GOAL: Rewrite the rows from the beginning of the records through the line containing "tap(328, 409)", inclusive, with "hashtag" changed to "tag" and everything else unchanged. Return only those lines.

Stored rows:
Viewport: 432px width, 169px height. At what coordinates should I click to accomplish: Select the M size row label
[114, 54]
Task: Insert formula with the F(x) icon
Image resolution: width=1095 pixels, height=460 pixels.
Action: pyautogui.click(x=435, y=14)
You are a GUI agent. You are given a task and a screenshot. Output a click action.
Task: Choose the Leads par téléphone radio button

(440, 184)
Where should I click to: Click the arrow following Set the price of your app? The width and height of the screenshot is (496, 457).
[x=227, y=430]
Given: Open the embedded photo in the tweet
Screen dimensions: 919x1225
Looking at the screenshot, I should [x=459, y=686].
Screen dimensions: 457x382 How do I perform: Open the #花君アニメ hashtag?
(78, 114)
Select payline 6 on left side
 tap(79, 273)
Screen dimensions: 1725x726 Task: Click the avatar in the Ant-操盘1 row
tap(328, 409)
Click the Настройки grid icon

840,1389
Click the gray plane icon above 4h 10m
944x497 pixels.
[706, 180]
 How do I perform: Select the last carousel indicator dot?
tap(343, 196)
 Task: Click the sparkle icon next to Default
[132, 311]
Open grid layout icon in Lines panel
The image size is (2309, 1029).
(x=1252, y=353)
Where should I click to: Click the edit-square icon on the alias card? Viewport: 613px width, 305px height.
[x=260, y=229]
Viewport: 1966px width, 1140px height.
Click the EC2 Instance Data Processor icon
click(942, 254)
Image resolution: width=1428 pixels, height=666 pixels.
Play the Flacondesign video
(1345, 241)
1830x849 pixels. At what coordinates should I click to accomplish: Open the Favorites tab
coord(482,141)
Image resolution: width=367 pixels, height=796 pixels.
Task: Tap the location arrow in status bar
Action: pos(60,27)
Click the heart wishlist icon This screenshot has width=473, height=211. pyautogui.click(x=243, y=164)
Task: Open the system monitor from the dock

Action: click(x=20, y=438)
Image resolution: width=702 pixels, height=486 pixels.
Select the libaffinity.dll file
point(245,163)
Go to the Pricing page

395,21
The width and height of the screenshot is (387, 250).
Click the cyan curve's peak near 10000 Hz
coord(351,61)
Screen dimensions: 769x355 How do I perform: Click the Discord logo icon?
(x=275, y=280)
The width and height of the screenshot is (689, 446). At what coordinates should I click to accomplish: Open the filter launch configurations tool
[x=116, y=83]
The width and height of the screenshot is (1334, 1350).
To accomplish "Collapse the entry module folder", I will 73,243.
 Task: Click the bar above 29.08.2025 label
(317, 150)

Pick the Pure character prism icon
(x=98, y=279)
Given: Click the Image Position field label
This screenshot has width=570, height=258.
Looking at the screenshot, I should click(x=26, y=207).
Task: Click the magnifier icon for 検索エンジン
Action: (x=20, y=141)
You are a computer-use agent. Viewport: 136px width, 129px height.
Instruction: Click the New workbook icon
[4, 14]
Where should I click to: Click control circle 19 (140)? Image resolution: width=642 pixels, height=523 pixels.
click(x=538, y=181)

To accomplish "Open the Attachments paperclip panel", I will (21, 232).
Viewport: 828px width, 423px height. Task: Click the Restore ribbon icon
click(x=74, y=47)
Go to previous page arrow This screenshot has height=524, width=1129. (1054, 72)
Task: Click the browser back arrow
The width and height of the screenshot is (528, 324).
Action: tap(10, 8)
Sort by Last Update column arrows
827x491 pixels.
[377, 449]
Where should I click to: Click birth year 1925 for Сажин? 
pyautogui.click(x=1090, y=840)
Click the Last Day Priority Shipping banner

SOLUTION TO THE EXERCISE:
Viewport: 432px width, 169px height. At what coordinates should I click to accomplish: Select the M size row label
[114, 54]
Task: Insert formula with the F(x) icon
Image resolution: width=1095 pixels, height=460 pixels.
Action: pyautogui.click(x=435, y=14)
You are a GUI agent. You are given a task and a screenshot. Output a click action.
Task: Choose the Leads par téléphone radio button

(440, 184)
Where should I click to: Click the arrow following Set the price of your app? The width and height of the screenshot is (496, 457).
[x=227, y=430]
Given: Open the embedded photo in the tweet
Screen dimensions: 919x1225
Looking at the screenshot, I should [x=459, y=686].
Screen dimensions: 457x382 How do I perform: Open the #花君アニメ tag?
(78, 114)
Select payline 6 on left side
 tap(79, 273)
Screen dimensions: 1725x726 Task: Click the avatar in the Ant-操盘1 row
tap(328, 409)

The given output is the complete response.